Dataset entries
<<<<

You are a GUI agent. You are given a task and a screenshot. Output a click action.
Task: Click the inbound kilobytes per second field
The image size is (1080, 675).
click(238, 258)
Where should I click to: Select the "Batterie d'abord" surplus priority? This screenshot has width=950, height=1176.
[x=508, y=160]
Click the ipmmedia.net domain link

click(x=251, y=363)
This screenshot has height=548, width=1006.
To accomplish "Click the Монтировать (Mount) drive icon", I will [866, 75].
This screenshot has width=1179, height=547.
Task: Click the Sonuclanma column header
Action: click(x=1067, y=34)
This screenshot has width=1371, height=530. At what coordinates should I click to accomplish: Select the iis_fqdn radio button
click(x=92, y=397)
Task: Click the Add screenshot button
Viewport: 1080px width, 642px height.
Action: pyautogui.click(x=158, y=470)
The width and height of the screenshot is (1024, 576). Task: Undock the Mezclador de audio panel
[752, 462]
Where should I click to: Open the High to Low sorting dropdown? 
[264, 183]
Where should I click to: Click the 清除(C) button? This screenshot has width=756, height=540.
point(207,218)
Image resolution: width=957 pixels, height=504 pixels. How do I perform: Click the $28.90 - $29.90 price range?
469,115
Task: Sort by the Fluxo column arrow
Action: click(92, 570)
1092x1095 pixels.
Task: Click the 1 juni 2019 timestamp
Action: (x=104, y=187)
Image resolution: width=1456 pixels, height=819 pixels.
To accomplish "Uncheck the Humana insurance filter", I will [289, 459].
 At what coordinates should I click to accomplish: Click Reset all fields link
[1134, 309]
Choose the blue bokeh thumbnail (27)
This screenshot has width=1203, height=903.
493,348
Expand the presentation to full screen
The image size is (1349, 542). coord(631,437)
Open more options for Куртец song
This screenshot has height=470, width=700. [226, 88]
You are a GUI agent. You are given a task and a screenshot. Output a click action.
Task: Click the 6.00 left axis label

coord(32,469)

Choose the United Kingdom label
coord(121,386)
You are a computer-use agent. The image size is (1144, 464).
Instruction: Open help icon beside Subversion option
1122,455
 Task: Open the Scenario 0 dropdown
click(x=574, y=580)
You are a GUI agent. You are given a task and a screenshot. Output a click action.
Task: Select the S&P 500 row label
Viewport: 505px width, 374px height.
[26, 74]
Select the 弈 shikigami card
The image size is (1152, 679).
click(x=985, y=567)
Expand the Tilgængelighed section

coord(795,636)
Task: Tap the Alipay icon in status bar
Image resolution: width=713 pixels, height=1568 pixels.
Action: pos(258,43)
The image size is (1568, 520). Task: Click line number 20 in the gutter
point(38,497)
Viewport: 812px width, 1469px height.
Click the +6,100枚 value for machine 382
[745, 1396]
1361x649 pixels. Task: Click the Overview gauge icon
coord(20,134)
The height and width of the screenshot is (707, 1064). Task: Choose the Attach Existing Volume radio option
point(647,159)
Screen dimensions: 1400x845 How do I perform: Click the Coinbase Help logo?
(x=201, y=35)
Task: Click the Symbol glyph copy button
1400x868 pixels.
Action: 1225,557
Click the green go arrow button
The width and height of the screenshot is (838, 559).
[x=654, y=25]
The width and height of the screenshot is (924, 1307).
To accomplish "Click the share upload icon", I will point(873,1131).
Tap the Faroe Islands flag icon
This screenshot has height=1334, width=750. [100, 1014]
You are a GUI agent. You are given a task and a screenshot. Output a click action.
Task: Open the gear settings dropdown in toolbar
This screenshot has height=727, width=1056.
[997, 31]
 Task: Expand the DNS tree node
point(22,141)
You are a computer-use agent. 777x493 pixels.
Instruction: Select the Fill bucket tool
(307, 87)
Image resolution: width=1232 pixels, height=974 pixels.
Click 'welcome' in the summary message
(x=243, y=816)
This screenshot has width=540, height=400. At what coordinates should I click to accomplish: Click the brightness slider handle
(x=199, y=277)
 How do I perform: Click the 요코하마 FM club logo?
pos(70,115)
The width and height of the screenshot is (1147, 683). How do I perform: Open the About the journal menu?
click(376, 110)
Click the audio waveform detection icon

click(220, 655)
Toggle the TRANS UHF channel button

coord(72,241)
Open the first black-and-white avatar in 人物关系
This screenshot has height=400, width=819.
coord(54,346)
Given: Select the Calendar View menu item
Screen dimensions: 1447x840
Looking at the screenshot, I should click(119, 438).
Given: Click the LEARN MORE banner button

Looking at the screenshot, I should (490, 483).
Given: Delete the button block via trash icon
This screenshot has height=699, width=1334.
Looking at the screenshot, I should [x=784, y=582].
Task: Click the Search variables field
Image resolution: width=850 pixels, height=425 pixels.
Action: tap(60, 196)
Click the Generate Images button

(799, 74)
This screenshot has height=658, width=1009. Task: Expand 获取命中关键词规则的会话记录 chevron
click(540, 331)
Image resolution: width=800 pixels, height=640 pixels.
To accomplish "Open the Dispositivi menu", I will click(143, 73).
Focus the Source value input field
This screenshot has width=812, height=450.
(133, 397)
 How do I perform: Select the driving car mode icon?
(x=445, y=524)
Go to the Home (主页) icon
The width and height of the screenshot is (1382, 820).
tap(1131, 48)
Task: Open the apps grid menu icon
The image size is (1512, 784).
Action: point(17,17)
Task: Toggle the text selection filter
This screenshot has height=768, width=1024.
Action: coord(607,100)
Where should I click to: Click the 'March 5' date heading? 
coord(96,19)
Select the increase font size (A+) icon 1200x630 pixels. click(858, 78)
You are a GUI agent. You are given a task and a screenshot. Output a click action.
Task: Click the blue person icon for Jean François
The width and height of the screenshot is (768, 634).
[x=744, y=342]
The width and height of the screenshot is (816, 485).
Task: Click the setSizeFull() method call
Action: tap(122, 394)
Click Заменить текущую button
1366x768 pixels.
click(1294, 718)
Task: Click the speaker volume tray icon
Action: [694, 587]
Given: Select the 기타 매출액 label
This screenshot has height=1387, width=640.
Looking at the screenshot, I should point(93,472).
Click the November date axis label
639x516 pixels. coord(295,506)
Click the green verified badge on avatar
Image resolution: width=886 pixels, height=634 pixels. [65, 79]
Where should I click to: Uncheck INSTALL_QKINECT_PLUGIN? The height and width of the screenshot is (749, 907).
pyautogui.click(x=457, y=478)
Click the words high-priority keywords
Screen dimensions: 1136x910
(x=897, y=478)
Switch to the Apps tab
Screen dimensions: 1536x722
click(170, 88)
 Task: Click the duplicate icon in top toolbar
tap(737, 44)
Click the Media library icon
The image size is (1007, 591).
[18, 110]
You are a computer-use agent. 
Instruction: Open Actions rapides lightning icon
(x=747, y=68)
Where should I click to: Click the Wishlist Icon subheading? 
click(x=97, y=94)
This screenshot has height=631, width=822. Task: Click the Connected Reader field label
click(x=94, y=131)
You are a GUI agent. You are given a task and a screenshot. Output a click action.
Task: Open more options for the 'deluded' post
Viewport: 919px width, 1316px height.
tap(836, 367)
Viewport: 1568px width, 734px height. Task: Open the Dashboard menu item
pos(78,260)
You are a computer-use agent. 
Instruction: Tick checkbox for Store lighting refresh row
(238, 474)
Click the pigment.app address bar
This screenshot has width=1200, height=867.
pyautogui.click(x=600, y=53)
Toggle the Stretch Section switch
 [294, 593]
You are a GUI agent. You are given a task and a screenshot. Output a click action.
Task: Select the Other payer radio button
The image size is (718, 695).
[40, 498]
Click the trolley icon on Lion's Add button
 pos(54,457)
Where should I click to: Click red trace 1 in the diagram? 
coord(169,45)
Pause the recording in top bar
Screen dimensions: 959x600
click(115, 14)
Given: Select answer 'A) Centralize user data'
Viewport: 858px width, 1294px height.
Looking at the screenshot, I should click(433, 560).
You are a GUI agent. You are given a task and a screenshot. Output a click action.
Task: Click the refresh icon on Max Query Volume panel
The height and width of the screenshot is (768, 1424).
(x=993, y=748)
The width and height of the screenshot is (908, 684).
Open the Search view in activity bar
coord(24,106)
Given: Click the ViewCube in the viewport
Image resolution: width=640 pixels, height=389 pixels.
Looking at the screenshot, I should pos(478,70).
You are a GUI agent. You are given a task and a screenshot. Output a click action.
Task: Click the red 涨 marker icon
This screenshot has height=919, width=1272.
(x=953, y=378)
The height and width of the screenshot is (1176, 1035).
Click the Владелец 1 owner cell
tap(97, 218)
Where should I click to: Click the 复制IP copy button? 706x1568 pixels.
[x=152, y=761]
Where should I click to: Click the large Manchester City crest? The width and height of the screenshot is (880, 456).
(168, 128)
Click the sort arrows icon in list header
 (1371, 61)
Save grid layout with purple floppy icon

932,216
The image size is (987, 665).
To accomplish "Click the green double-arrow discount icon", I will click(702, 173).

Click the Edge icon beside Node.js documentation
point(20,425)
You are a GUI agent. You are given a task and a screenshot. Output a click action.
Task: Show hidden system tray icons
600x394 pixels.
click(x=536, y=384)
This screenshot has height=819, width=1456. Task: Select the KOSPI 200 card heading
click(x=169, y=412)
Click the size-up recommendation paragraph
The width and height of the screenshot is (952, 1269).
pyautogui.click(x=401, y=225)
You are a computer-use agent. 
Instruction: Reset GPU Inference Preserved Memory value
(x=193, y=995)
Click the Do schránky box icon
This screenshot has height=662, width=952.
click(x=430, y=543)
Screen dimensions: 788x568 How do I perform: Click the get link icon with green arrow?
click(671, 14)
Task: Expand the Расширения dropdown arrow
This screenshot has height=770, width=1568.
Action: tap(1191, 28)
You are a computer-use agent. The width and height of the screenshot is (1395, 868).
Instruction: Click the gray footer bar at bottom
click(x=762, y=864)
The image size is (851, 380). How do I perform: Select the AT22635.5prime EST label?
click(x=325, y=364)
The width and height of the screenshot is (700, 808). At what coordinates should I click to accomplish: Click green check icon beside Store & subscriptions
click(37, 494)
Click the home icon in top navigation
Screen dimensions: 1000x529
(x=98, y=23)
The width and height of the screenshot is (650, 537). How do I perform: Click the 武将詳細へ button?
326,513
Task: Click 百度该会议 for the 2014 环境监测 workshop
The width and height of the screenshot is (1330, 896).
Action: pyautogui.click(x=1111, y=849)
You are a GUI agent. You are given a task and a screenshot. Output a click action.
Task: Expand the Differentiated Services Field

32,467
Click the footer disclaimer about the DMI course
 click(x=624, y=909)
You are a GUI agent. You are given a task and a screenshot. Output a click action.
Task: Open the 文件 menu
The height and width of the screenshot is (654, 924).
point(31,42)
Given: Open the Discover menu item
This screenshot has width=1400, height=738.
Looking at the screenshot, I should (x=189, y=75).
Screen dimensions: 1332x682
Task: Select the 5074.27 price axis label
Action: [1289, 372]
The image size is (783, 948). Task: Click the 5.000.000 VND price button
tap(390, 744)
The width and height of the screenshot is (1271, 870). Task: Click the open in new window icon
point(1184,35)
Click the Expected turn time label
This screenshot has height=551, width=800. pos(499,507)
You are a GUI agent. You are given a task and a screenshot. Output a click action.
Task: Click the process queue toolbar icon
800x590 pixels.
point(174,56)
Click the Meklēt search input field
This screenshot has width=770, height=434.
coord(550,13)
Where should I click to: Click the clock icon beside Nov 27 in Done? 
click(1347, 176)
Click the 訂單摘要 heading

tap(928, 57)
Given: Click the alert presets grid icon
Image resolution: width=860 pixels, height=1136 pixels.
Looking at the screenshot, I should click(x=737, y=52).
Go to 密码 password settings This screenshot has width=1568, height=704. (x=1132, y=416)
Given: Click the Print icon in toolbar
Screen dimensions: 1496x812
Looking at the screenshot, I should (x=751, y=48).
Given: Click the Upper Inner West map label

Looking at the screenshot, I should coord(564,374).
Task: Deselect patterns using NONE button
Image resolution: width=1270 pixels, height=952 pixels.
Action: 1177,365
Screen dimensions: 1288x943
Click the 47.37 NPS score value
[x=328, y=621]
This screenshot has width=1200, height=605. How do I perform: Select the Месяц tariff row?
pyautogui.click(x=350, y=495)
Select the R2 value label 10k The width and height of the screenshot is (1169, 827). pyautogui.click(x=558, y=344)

>>>>

◆ **EXERCISE REQUIREMENTS**
Please output exactly the lines between the one holding "Task: Show hidden system tray icons" and the one holding "Task: Expand the Расширения dropdown arrow" in the records above, inclusive, and nothing more.

◆ **WRITTEN SOLUTION**
Task: Show hidden system tray icons
600x394 pixels.
click(x=536, y=384)
This screenshot has height=819, width=1456. Task: Select the KOSPI 200 card heading
click(x=169, y=412)
Click the size-up recommendation paragraph
The width and height of the screenshot is (952, 1269).
pyautogui.click(x=401, y=225)
You are a computer-use agent. 
Instruction: Reset GPU Inference Preserved Memory value
(x=193, y=995)
Click the Do schránky box icon
This screenshot has height=662, width=952.
click(x=430, y=543)
Screen dimensions: 788x568 How do I perform: Click the get link icon with green arrow?
click(671, 14)
Task: Expand the Расширения dropdown arrow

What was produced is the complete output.